**The exercise**.
Copy everything in the retirement savings guide from "Quick Answer" down to "leave the job.", word for word.

--- Passage to read ---

For many employees, a practical starting order looks like this:
- Contribute enough to a 401(k) to receive the full employer match.
- Consider a Roth or Traditional IRA based on eligibility, taxes, and investment options.
- Increase 401(k) contributions if you still have retirement money available.
That sequence works well as a starting framework, but it is not universal. High-interest debt, a missing emergency fund, poor plan options, vesting rules, and IRA eligibility can all change the answer.
This guide walks through the whole decision, then points you to a deeper article for each piece once you know which one applies to you.
Quick Answer
For many employees, the first step is contributing enough to receive the full 401(k) employer match. The match adds employer money to your retirement savings, although vesting rules and plan terms may affect how much you keep if you leave the job.
Next, compare a Roth IRA, a deductible Traditional IRA, and additional 401(k) contributions based on your income, current tax situation, plan costs, and investment choices.
- Step 1: 401(k) up to the employer match, if offered
- Step 2: Roth or Traditional IRA, based on eligibility and taxes
- Step 3: Back to your 401(k) if you have more to invest

Step 1: Your Employer’s 401(k) Match
If your employer offers a 401(k) match, contributing enough to receive the full available match is usually a strong first step.

--- Available data ---

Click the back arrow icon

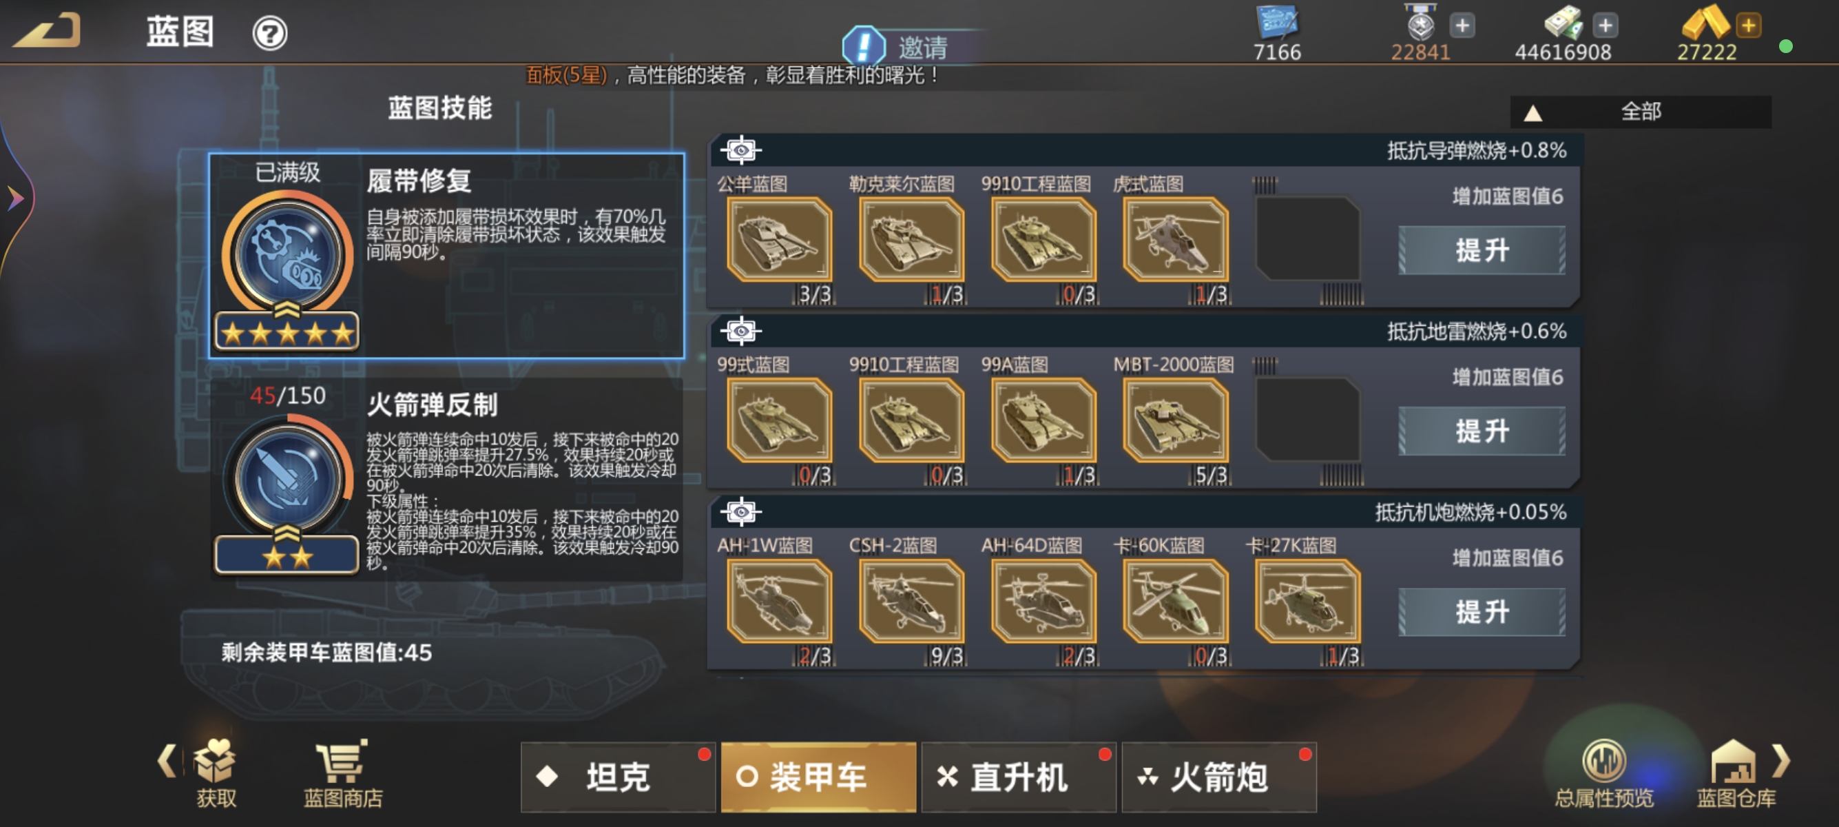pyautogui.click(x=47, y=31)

---

**Output of the task**.
Quick Answer
For many employees, the first step is contributing enough to receive the full 401(k) employer match. The match adds employer money to your retirement savings, although vesting rules and plan terms may affect how much you keep if you leave the job.